# [Passage for review]
Andrea Peyser may not be known outside the five boroughs or the New York City metro area, but she is a daily columnist in the New York Post, and she has an axe to grind with addicts. Armed with extensive research and study in, well, nothing, she pontificates about addiction and addicts, beating the same drum every time addiction catches her eye. Without compassion or empathy, Peyser regaled us with her ignorance when Philip Seymour Hoffman died, and again this month when Kevin McEnroe, son of Tatum O'Neil and John McEnroe, was arrested on a drug charge. Peyser does not believe addiction is a disease (really, Dr. Peyser?) but merely selfish and poor behavior. Her themes are the familiar refrain that people addled with addiction should stop, are selfish, are lazy, are unable to learn their lesson, and deserve their plight.
I have challenged Peyser on several occasions to a public discourse on the subject. She has declined. When I observed that that was "cowardly," given her sure and steady knowledge and certainty on the subject, she replied, "Name calling won't solve anything." Perhaps she is right -- unless the name one is being called is "common Junkie," one of her favorites. I have persisted in asking her a few more questions:
Do diabetics who fall off their management plans deserve amputations?
Do obese people deserve hypertension, heart disease, and type-2 diabetes?

# [Problems to work on]
a) Rewrite the paragraph of the commentary on Andrea Peyser above that begins "Andrea Peyser may not be known" in briefer form, keeping its main facts.
b) In the commentary on Andrea Peyser above, how did Peyser reply when the writer called her refusal to debate "cowardly"?
c) Carry on the commentary on Andrea Peyser above, beginning after its final sentence.

# [Extracted entries]

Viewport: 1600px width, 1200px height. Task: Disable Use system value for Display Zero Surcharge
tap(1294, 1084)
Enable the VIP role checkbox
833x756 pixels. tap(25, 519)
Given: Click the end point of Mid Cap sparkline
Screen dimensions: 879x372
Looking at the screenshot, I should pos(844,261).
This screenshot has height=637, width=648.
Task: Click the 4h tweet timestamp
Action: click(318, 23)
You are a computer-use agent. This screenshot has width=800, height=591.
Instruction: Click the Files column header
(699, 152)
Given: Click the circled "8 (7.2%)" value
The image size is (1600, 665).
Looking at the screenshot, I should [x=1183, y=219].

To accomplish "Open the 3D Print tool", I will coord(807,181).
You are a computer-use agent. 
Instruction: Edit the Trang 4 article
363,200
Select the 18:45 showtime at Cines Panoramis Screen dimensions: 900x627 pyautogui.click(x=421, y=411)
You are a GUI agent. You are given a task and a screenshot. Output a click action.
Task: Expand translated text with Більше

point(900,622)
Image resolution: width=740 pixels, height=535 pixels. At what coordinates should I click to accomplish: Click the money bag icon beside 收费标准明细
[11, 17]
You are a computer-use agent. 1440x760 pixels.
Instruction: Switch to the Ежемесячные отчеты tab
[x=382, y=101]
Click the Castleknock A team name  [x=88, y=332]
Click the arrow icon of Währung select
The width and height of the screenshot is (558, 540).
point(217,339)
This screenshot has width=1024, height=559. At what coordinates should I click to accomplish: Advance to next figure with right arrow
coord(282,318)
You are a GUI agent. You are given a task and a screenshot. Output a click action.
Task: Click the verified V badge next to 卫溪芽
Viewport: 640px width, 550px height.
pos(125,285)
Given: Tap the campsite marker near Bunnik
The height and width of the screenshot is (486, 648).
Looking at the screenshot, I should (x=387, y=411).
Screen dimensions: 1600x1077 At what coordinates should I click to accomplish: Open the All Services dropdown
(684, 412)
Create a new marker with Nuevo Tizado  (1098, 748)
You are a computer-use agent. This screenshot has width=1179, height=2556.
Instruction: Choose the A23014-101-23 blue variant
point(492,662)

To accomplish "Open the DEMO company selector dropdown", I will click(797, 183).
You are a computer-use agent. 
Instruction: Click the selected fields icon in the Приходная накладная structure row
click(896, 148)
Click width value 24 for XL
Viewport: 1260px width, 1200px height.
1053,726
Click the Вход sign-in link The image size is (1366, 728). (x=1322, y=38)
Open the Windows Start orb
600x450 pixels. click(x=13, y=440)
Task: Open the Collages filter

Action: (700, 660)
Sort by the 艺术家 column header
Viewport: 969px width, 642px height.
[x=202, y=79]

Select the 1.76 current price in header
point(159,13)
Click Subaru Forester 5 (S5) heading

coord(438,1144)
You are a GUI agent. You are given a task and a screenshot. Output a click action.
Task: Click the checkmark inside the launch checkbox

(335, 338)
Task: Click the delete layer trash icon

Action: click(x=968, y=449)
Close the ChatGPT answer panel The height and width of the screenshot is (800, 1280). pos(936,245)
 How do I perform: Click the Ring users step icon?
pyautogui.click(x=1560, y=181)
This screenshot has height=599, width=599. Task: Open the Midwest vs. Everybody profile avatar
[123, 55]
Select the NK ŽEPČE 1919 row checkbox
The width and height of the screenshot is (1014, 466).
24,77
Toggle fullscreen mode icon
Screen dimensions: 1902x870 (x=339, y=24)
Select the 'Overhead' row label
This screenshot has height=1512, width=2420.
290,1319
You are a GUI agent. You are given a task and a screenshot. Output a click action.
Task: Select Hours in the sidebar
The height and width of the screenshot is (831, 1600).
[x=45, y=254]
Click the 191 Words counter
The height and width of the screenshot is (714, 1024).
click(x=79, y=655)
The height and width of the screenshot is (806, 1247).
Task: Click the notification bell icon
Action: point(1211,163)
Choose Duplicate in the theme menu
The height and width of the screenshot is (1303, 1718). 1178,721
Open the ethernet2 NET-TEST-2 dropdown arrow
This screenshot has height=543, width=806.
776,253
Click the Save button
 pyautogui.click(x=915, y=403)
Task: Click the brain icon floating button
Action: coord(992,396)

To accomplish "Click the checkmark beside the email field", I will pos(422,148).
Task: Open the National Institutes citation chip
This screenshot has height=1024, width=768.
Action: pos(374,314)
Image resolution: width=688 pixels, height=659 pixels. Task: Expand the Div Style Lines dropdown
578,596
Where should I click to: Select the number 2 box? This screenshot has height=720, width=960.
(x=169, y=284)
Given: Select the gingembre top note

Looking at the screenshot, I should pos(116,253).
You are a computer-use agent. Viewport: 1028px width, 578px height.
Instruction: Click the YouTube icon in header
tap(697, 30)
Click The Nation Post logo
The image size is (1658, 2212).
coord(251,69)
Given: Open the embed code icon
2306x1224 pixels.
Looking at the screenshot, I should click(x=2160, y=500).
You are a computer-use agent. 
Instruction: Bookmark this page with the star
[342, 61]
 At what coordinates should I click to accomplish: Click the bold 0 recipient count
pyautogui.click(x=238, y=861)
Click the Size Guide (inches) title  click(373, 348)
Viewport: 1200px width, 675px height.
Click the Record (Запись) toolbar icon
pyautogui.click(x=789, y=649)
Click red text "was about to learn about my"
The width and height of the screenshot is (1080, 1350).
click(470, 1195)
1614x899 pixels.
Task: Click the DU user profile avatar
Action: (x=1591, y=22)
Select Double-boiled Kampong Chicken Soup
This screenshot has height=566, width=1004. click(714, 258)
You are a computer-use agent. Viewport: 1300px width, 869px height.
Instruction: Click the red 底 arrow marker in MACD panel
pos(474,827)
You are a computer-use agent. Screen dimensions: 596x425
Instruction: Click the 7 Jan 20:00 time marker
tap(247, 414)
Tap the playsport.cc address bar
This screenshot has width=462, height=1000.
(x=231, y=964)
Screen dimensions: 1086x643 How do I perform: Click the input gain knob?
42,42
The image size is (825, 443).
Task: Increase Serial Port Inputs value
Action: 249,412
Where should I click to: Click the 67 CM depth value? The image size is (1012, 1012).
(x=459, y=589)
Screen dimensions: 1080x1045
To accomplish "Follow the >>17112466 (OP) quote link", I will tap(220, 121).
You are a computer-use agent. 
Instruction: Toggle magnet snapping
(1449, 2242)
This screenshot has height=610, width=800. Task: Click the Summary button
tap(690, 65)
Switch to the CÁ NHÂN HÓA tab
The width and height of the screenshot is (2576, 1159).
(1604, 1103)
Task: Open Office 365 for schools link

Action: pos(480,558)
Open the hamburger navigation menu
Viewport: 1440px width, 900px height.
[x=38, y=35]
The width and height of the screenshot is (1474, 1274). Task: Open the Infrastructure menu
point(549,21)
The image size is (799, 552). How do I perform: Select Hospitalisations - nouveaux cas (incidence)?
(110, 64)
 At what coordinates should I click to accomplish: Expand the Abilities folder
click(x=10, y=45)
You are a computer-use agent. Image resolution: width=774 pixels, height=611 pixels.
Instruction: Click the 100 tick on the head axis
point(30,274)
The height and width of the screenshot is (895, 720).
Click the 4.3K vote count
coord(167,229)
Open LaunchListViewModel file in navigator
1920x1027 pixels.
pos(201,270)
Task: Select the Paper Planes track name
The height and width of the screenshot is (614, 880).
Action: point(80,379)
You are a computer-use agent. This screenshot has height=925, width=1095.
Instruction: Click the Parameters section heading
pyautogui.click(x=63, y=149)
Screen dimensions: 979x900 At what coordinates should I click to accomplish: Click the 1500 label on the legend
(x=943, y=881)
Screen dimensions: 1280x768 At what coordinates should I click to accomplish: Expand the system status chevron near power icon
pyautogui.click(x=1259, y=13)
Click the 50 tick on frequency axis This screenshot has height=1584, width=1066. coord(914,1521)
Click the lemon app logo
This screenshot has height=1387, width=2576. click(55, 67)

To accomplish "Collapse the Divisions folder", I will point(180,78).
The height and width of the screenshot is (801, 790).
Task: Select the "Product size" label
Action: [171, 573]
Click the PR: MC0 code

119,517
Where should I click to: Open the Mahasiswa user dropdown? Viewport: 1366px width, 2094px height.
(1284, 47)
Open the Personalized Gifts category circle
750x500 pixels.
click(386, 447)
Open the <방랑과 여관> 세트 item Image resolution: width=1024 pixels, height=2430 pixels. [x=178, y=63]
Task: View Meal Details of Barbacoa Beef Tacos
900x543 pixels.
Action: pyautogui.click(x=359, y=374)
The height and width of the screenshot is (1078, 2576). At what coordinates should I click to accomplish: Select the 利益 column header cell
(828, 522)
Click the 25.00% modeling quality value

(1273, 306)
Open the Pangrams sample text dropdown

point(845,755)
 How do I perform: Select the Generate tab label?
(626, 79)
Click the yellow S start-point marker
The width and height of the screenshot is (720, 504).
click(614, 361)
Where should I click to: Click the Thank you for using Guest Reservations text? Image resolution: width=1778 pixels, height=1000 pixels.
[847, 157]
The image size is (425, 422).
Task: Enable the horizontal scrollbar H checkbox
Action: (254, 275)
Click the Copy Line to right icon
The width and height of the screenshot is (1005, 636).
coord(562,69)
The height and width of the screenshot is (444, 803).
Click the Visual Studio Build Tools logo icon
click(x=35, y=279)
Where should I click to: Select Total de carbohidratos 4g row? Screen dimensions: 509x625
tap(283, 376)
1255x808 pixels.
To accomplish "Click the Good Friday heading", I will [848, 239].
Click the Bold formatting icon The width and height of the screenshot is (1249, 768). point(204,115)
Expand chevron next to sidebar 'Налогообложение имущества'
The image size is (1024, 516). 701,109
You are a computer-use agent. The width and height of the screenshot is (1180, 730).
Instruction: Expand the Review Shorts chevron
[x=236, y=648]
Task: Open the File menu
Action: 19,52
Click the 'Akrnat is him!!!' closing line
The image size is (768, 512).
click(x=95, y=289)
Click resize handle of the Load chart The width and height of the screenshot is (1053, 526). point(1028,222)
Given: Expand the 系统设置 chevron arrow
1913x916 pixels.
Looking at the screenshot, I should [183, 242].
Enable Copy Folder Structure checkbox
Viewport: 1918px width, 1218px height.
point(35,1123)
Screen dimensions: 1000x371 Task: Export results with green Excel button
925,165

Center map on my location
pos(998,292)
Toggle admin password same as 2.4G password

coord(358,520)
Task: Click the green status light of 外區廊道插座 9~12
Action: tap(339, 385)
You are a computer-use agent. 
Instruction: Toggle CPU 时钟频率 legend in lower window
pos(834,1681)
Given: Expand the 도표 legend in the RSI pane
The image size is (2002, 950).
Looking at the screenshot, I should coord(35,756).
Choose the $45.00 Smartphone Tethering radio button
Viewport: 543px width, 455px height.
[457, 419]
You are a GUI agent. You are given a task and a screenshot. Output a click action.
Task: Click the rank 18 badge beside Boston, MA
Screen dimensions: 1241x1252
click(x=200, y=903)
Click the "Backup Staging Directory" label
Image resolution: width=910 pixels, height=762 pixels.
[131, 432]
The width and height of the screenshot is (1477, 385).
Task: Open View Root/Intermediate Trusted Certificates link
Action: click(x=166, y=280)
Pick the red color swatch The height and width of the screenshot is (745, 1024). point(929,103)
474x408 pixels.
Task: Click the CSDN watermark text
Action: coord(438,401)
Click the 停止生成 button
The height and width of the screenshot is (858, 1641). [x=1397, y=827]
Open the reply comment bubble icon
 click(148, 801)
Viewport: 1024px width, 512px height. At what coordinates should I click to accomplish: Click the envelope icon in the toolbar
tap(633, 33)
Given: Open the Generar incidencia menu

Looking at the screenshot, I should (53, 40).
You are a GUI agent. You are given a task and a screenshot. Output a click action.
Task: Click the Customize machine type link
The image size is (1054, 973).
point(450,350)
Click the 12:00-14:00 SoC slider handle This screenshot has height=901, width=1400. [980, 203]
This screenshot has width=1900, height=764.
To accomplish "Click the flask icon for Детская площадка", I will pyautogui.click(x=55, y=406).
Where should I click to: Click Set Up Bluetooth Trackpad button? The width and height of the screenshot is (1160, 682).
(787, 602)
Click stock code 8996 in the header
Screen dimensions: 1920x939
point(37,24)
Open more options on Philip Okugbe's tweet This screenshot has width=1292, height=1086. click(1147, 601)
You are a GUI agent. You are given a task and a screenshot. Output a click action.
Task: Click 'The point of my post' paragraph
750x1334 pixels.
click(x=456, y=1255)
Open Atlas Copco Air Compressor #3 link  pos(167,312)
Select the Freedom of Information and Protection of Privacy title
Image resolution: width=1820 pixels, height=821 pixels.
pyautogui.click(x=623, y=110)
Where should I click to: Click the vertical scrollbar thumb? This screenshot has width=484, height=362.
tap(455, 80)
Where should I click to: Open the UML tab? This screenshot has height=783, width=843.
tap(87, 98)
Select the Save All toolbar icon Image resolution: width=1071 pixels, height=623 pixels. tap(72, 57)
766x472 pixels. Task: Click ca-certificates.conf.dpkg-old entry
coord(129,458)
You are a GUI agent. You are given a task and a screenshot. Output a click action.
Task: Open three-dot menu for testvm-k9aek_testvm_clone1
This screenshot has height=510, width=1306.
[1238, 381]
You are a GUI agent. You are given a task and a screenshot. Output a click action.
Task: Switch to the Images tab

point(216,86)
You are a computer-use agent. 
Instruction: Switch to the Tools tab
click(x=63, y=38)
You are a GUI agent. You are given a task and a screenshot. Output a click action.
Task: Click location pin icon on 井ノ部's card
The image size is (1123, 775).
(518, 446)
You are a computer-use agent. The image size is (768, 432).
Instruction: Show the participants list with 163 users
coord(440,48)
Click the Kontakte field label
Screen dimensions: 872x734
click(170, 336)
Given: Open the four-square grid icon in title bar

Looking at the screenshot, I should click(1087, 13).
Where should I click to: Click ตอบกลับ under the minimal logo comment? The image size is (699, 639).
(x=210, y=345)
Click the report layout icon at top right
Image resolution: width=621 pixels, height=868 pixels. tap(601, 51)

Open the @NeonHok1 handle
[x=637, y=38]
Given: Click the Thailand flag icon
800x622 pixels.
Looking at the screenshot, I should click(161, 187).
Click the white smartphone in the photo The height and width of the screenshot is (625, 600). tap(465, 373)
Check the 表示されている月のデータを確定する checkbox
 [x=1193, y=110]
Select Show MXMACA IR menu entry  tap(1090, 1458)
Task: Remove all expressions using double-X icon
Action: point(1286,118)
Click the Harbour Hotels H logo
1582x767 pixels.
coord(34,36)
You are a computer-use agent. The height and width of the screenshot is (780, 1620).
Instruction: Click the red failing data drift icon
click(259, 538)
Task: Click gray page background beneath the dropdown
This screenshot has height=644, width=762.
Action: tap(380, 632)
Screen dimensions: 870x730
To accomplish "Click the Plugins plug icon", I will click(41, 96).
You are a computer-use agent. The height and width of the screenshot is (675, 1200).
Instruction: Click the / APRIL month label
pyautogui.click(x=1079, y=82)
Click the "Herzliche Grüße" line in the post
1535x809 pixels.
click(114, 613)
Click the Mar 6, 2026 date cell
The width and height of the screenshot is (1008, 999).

# [Answers by item]
a) Andrea Peyser, a daily New York Post columnist who may be little known beyond the New York City area, writes repeatedly and without research or study about addiction and addicts. She showed her lack of compassion and empathy when Philip Seymour Hoffman died, and again this month when Kevin McEnroe, son of Tatum O'Neil and John McEnroe, was arrested on a drug charge. Peyser denies that addiction is a disease and calls it selfish, poor behavior. Her recurring themes are that addicts should stop, are selfish and lazy, cannot learn their lesson, and deserve their plight.

b) She replied, "Name calling won't solve anything."

c)
And then, of course, there is HIV/AIDS. Roll the clock back 30 years and replace "drugs" with "AIDS" and Peyser is easily one of those people believing a generation of young people made their bed with HIV, so why should we learn to treat it? Peyser has responded to my questions by saying, "I am politely asking you to stop." I believe the schoolyard adage "You can dish it out, but you cant take it" applies here. Are we to sit and be marginalized, shamed and judged by Peyser and people like her? We could, or we could push back, letting her know how we or someone we know has struggled, and not because they were "having a party" but because they had a complex brain malady that requires treatment and maintenance to remain in remission. The irony is that Peyser believes "How many times do addicts have to be told?" applies to her. She is denying fact, science, common sense and compassion.